Bis vor einigen Jahren wurde noch im Rahmen der Gesetzlichen Krankenversicherung eine Sterbegeld Absicherung ausgezahlt. Auf Grund des prikären Staatshaushaltes wurde das gesetzliche Sterbegeld, das bereits unter Reichskanzler Bismarck eingeführt wurde,  ersatzlos gestrichen, so dass heute eine private Sterbegeldversicherung wichtiger denn je ist.

Kritiker einer Sterbegeldversicherung können sicherlich als Argument anführen, dass die Summe der eingezahlten Beitrage für eine Sterbegeld Absicherung bei einem sehr langen Leben des Versicherungsnehmers schon mit der Höhe der ausgezahlten Versicherungssumme zu vergleichen ist. Doch diese Denkrichtung ist zu kurz gedacht, da eine Zusatzversicherung immer aus dem Blickwinkel aus gesehen werden muss, dass diese eine Risikoabsicherung darstellt. Leider wird nicht jeder Mensch 80 oder 90 Jahre alt und da eine Sterbegeldversicherung, die ab dem 40. Lebensjahr abgeschlossen werden kann, ein ganzes Leben lang leistet, lohnt der Abschluss in jedem Fall. Werden dagegen statt einem Sterbegeld Tarif  finanzielle Mittel für den Ernstfall beiseite gelegt, besteht keine Garantie, dass dieses Geld nicht anderweitig ausgegeben wird, denn wer denkt schon gerne an die unangenehme Möglichkeit morgen sterben zu müssen?

Mit einer Sterbegeldversicherung braucht man sich darüber – zumindest was den finanziellen Aspekt betrifft – keine Sorgen mehr zu machen. Außerdem zahlt eine Sterbegeld Absicherung nach einer gewissen Wartezeit von meistens 36 Monaten (bei manchen Tarifen auch deutlich weniger) die vereinbarte Geldsumme, was beim privaten Sparstrumpf nicht der Fall ist.  Aber auch andere Möglichkeiten der finanziellen Vorsorge kommen nicht in Frage.

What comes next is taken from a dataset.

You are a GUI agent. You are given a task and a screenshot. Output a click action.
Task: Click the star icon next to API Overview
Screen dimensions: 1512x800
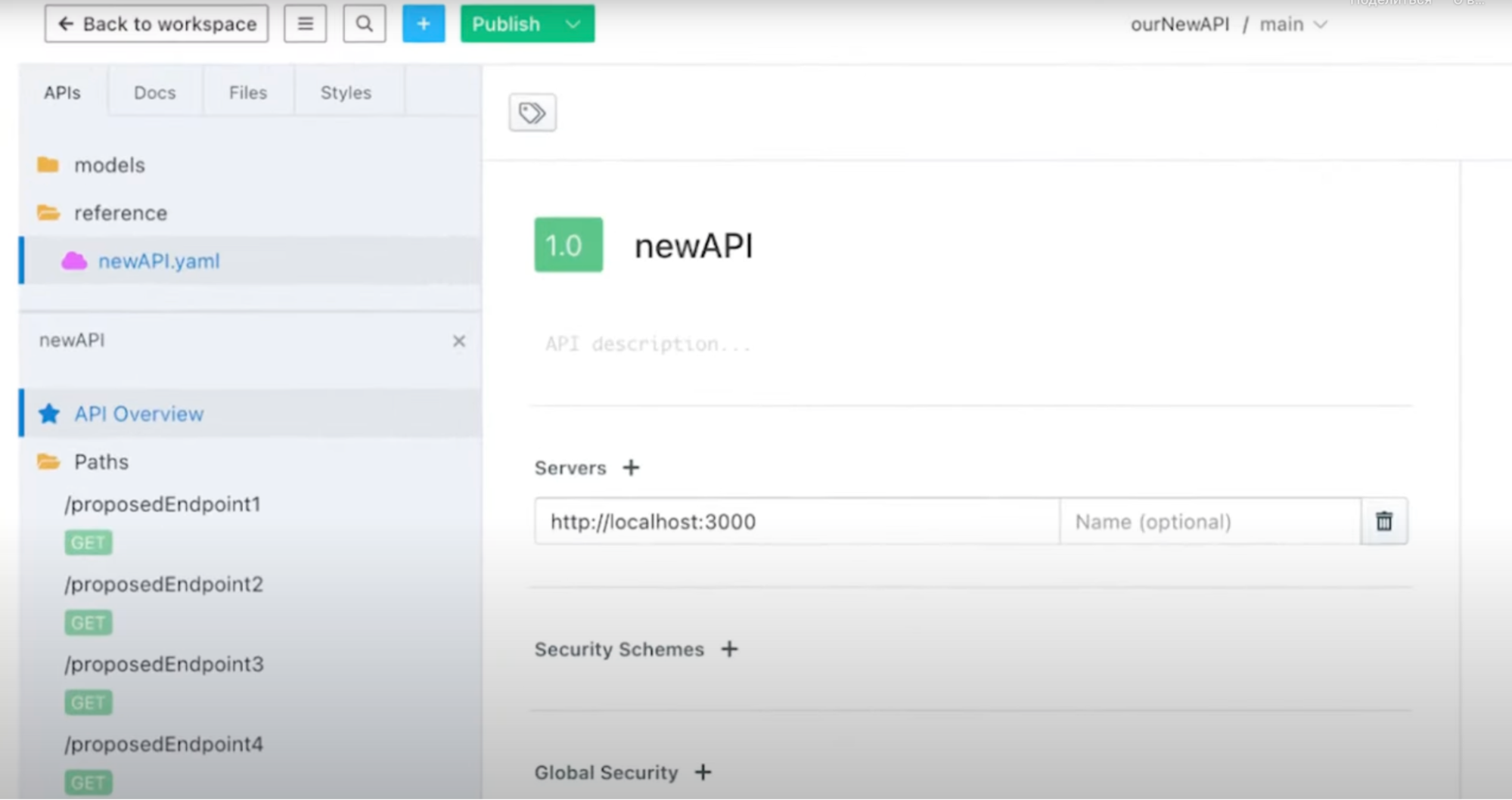(48, 414)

Die weitaus beliebtere Risikolebensversicherung und auch die Lebensversicherung zahlen nicht dann, wenn das Geld dringend gebraucht wird, sondern zu einem fest gelegten Zeitpunkt. Daher sind diese Zusatzversicherungen auch besser für die Altersvorsorge geeignet und Voraussetzung für die Aufnahme ist das Bestehen einer Gesundheitsprüfung, während eine Sterbegeldversicherung bis zu einer Versicherungssumme bis zu 20.000 Euro ohne Gesundheitsprüfung möglich ist.